アームチェア

人間仮免中

卯月妙子
イースト・プレス

 『本の雑誌』の去年のベスト10、第1位。久し振りにマンガ本が選ばれた。

 こりゃ、凄い本だわ。自分の体験をマンガにしたのだが、元々がこんな凄い人、そうそういるものではない。

 小さいころから統合失調症なる耳慣れない病気にかかっている。いわゆる精神分裂症。精神病院にも何回か入っているようで、ずーっと治療薬を飲み続けている。20歳で結婚して息子がひとりいる。夫は会社が倒産。その後に自殺。生活のためにホステス、ストリッパー、過激AV女優などを経験。全身に入れ墨がある。って、これだけでも濃すぎる人生を経験している。

 全体の半分までが、その後、還暦過ぎの男性との同棲生活している話。これも凄いが、もっと凄いのが、後半の『歩道橋バンジー編』。歩道橋から車道に飛び降り自殺して、奇跡的に一命を取り留める。コンクリートの地面には顔面から激突して、顔面複雑骨折。その入院の様子がマンガの形で語られる。

 入院経験を客観視できるのは大変な事で、ただでさえ、とかく深刻な内容になりがち。なにしろ原因が自殺未遂。それをこんなにスパッと割り切って、冷静に面白おかしく描けるというのは、普通、出来ることじゃない。私も一昨年の癌での入院のときは、もうひとりの私が「面白いじゃねぇか」と動き出してブログを書いていたりしたが、こんなには自分を客観視できなかったし、ましてやそれを笑いに変えて人に読ませるようなものにするなんて、とても出来なかった。

### [収集データ]
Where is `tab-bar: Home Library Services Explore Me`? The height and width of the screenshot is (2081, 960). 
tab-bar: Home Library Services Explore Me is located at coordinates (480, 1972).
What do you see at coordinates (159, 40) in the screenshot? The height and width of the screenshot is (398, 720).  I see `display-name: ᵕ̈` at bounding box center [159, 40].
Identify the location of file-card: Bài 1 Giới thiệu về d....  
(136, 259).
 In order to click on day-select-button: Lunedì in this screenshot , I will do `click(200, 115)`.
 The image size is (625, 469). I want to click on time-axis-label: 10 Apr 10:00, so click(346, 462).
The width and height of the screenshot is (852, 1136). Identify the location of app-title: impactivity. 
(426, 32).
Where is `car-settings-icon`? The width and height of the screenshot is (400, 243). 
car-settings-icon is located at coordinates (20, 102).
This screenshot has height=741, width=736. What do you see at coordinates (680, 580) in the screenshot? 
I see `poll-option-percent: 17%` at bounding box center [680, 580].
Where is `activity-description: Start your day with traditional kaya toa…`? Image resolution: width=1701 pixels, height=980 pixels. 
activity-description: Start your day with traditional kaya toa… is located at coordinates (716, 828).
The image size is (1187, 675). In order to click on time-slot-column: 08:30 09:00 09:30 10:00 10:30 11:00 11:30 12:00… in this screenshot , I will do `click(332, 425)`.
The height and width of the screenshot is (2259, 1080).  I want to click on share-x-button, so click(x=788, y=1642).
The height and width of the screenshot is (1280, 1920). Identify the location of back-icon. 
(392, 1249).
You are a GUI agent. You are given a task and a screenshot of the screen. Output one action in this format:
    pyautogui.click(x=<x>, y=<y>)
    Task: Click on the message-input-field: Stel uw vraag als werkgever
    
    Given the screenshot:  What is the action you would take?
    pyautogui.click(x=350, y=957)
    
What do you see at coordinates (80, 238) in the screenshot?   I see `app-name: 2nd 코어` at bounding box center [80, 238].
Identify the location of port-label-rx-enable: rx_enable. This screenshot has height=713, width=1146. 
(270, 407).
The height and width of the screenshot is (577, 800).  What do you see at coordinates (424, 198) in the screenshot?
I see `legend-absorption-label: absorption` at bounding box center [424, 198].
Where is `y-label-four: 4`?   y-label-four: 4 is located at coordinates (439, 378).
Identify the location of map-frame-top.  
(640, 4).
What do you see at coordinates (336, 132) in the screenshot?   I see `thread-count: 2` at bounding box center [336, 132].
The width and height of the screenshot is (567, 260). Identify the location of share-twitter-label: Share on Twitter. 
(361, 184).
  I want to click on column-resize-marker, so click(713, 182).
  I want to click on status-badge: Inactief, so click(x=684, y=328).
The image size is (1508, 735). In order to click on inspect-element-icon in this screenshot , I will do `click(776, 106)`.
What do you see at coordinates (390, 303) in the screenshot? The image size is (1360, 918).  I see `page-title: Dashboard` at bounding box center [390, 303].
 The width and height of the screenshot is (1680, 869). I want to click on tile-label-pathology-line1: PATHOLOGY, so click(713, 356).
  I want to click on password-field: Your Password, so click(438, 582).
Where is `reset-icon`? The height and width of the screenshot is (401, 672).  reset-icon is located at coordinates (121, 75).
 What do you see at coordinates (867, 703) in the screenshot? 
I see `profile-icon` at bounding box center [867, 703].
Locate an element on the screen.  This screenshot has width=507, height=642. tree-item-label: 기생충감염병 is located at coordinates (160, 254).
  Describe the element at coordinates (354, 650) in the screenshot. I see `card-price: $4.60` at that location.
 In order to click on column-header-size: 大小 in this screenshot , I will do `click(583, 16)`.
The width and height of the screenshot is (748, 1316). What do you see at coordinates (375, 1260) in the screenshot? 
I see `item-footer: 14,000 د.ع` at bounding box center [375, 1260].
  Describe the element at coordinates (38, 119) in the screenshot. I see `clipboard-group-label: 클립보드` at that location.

### [作業依頼]
書評によると、歩道橋から車道に飛び降りたとき、どんなけがを負ったか。

### [解答例]
コンクリートの地面に顔面から激突し、顔面複雑骨折を負った。